§ PROBLEM DESCRIPTION:
Once the line with "Fotofórum (60, 136)" is reached, output it and every line after it, exactly, through the end of the records below. Pictures are skipped.

§ RECORDS TO PROCESS:
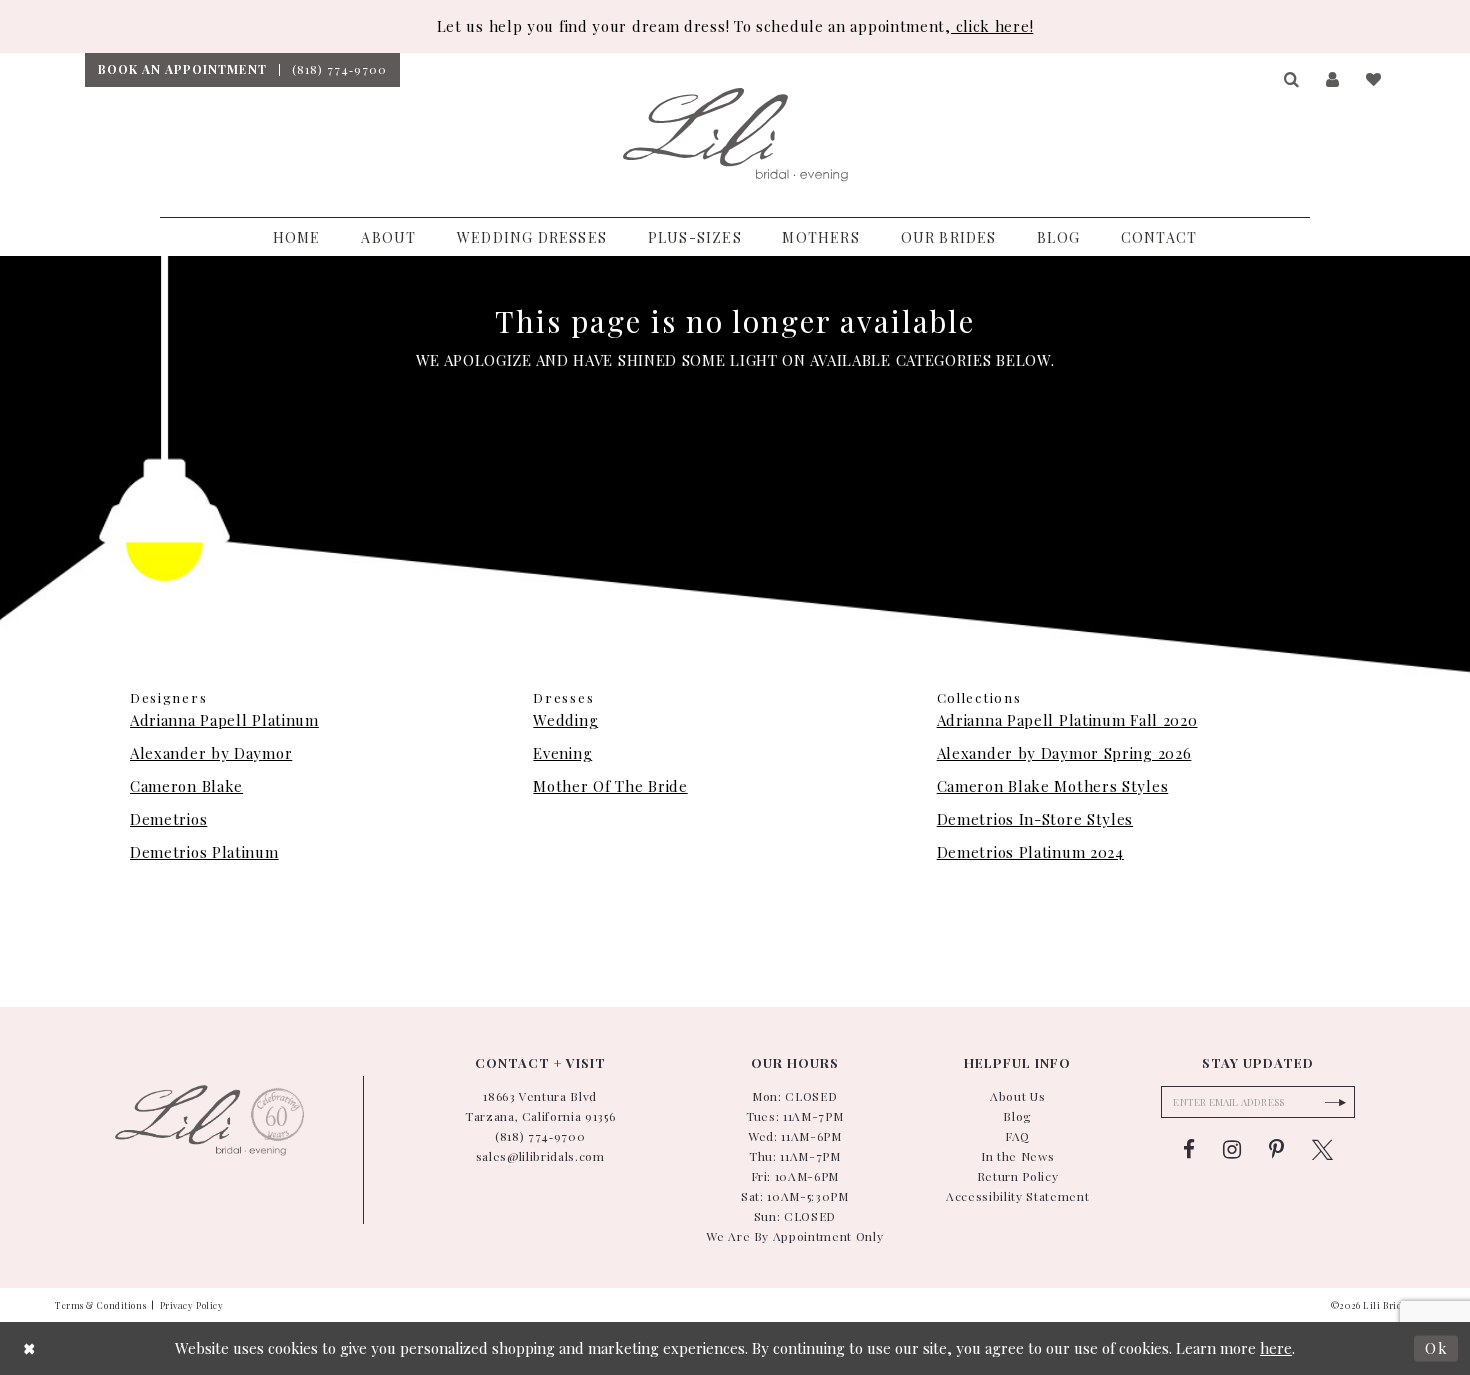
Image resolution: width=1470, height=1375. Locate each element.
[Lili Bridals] (735, 135)
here (1276, 1348)
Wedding (565, 720)
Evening (562, 753)
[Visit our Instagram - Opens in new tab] (1232, 1150)
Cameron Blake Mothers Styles (1053, 786)
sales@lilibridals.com (540, 1156)
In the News (1017, 1156)
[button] (1292, 80)
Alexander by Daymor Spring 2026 (1064, 753)
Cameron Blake (186, 786)
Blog (1017, 1116)
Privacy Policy (192, 1305)
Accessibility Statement (1017, 1196)
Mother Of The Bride (610, 786)
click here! (992, 26)
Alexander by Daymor (211, 753)
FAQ (1017, 1136)
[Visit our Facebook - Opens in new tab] (1189, 1150)
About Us (1017, 1096)
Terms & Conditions (100, 1305)
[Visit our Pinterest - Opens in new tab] (1276, 1150)
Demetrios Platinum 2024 (1030, 852)
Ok (1436, 1348)
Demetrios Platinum (204, 852)
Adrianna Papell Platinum (224, 720)
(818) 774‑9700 (540, 1136)
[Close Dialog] (30, 1348)
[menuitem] (182, 70)
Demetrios (168, 819)
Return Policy (1018, 1176)
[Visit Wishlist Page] (1374, 80)
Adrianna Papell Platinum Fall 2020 (1067, 720)
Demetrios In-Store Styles (1035, 819)
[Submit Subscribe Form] (1335, 1102)
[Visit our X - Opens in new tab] (1322, 1150)
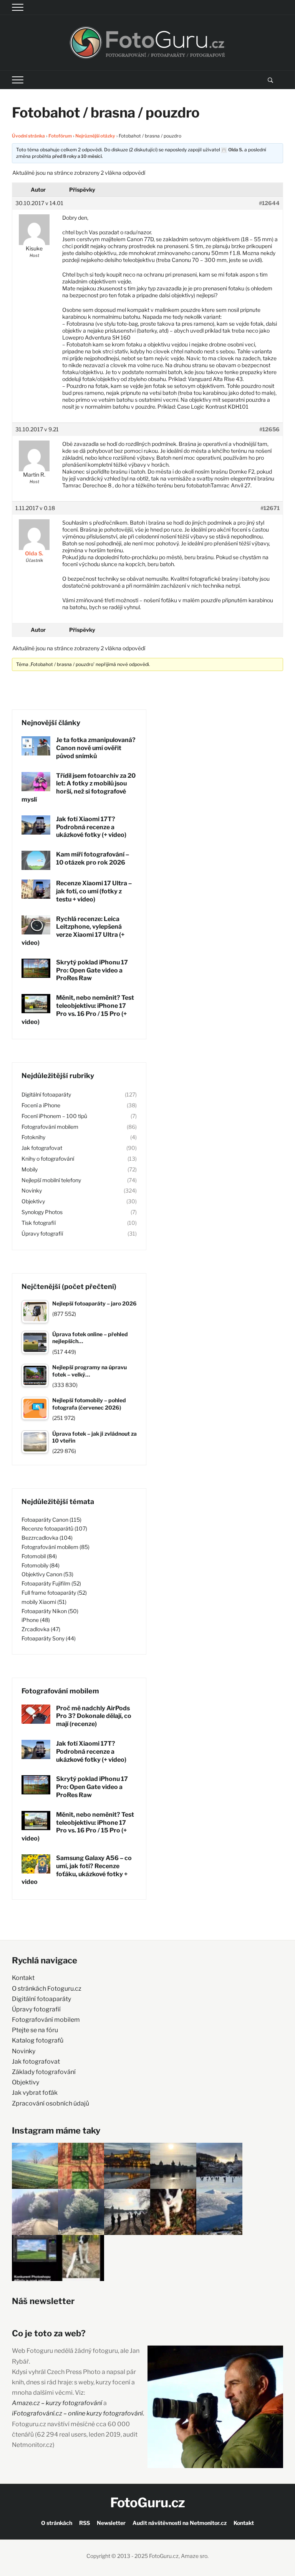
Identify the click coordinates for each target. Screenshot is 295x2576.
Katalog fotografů (37, 2040)
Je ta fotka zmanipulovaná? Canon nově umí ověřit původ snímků (96, 748)
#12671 (270, 508)
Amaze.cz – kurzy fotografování (57, 2403)
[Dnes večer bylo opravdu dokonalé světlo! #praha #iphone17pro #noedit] (127, 2166)
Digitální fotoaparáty (46, 1094)
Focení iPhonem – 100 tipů (54, 1116)
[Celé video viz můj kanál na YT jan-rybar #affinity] (35, 2258)
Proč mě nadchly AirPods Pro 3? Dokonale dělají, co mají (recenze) (93, 1716)
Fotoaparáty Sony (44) (49, 1638)
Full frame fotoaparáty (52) (54, 1592)
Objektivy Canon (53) (47, 1574)
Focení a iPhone (41, 1105)
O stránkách (56, 2523)
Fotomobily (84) (41, 1565)
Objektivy (33, 1201)
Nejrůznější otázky (95, 136)
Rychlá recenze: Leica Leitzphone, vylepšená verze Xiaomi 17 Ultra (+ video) (73, 930)
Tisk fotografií (39, 1222)
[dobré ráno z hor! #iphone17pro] (81, 2212)
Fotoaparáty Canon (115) (51, 1519)
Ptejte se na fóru (35, 2030)
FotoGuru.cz (147, 2502)
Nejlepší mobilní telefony (51, 1180)
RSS (84, 2523)
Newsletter (111, 2523)
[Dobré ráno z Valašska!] (35, 2166)
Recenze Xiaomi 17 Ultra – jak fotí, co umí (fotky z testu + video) (94, 891)
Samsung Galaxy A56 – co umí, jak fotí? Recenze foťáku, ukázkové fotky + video (77, 1869)
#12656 (269, 429)
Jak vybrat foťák (35, 2092)
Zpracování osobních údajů (50, 2103)
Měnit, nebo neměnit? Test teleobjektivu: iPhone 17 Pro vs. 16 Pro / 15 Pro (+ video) (78, 1009)
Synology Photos (42, 1212)
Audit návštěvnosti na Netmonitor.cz (180, 2523)
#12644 (269, 203)
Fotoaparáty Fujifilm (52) (51, 1583)
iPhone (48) (36, 1620)
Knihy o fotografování (48, 1158)
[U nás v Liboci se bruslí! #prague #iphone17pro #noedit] (219, 2166)
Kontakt (23, 1977)
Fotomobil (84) (39, 1556)
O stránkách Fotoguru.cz (46, 1988)
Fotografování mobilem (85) (55, 1547)
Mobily (30, 1169)
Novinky (32, 1190)
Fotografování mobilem (50, 1126)
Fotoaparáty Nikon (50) (50, 1611)
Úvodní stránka (28, 136)
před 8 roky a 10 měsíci (77, 156)
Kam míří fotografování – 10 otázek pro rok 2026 (92, 858)
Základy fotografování (44, 2072)
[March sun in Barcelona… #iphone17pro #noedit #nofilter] (81, 2166)
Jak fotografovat (42, 1148)
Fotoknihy (33, 1137)
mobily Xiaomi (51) (44, 1602)
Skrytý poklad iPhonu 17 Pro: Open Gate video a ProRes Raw (92, 970)
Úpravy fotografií (42, 1233)
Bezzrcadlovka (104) (47, 1537)
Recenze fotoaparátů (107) (54, 1528)
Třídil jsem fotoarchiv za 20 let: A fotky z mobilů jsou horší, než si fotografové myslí (79, 787)
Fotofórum (60, 136)
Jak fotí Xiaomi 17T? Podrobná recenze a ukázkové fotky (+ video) (91, 827)
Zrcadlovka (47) (41, 1629)
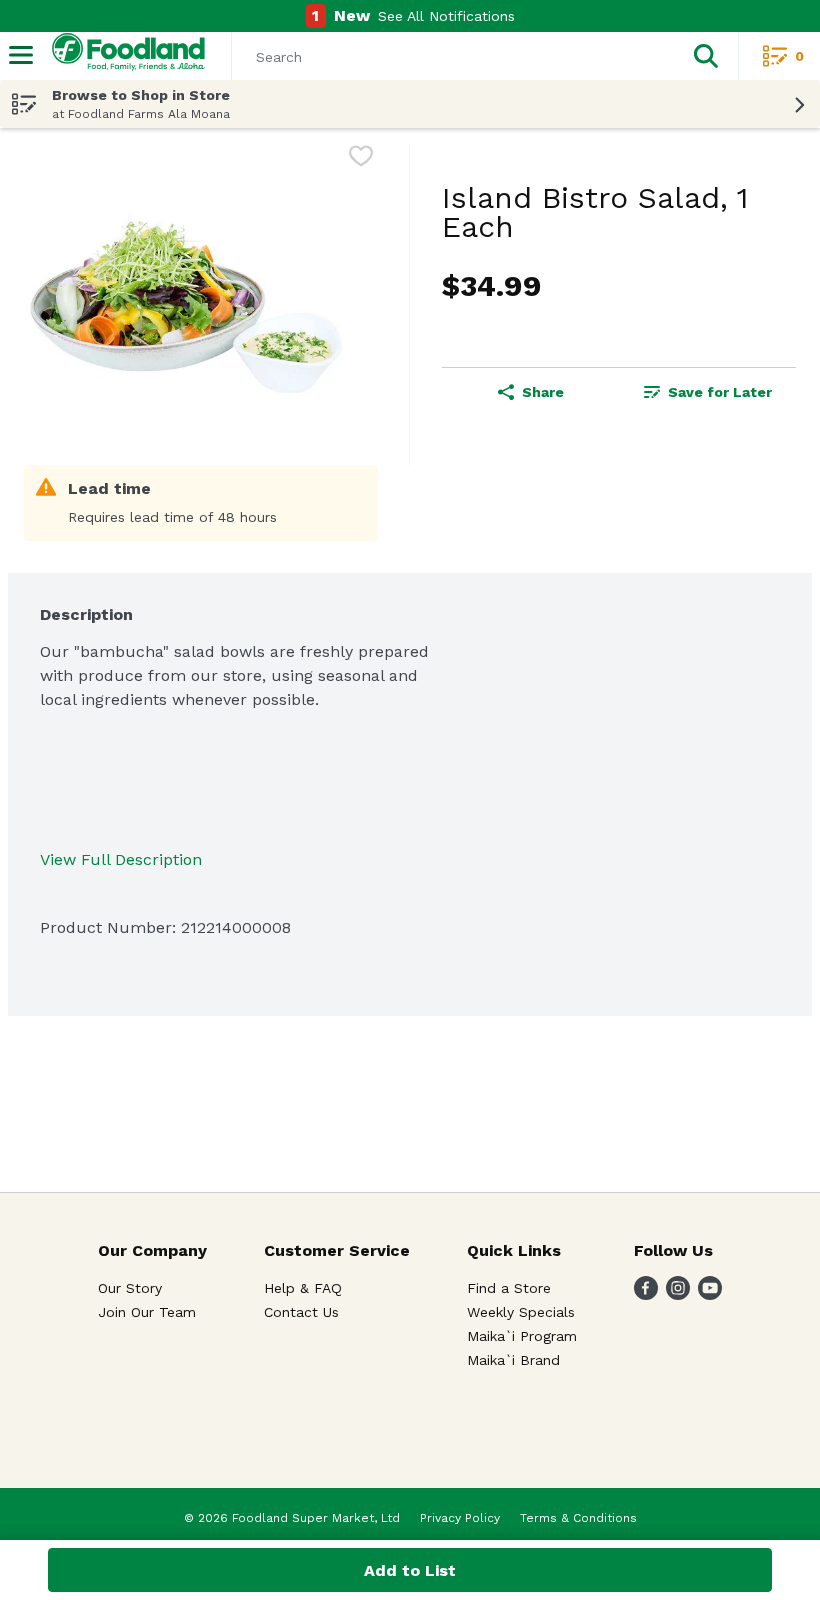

§ RESULT:
Fotofórum (60, 136)
Jak fotí Xiaomi 17T? Podrobná recenze a ukázkové fotky (+ video) (91, 827)
Zrcadlovka (47) (41, 1629)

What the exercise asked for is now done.